Another take on the same meme says:

We are not in a recovery because job growth is not happening. We are recycling the same dollars between ourselves and our communities. I saw a chart that listed the top job growth sectors, almost all of them service jobs. Where are the manufacturing jobs? We produce almost NOTHING! Those who took bailout funds are not lending yet they continue to increase interest rates on credit cards. Cable bills, cell phone bills continue to go up yet hourly rates do not. People around me are getting fired/laid off/let go left and right. Where is this recovery happening?

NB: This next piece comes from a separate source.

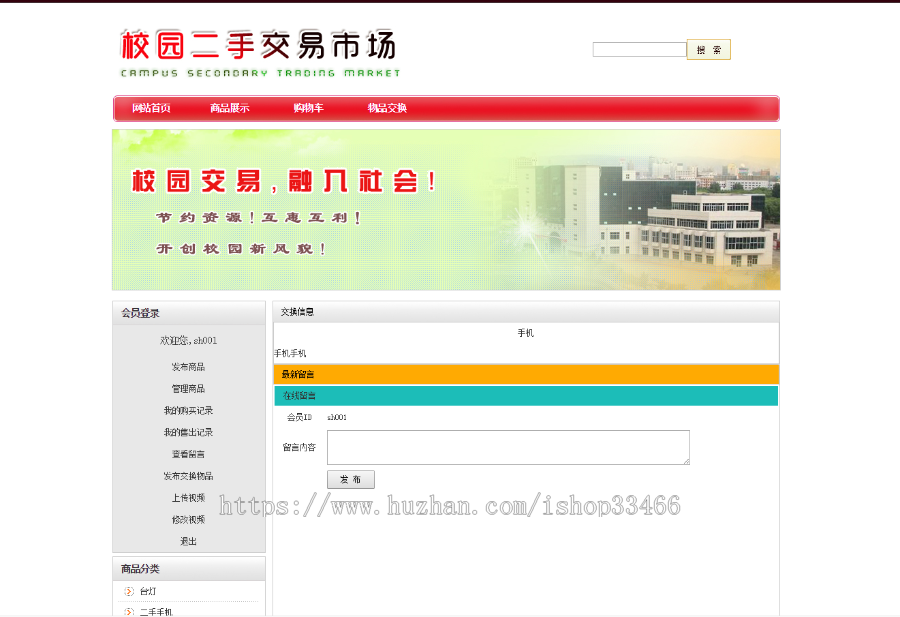This screenshot has height=617, width=900.
Task: Submit the comment with the 发布 button
Action: [350, 479]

I think you get the point. This cartoon kind of sums it up. But, this comment gets not only to the general feeling that things are not headed in the right direction, but the anger:

One trusts words like "recovery" when something substantial, not something will-‘o-the-wispish or ethereal, grounds them. The reality seen to be "recovering" of itself must have experienced something approximating permanence to be perceived as such. Ours is a house of cards responding like some ventriloquist’s dummy to the manipulation of desperate charlatans intent on finding some vindication in their chicanery. In any case what permanence is there in a "recovery" seen by many as a near-term adjustment in a more fundamental, longer term nose-dive and, particularly, one directed by such snakes? Ask yourself if the vermin that created the crisis possess the skills to resolve it. Only a politician or a lobbyist might say yes to this question.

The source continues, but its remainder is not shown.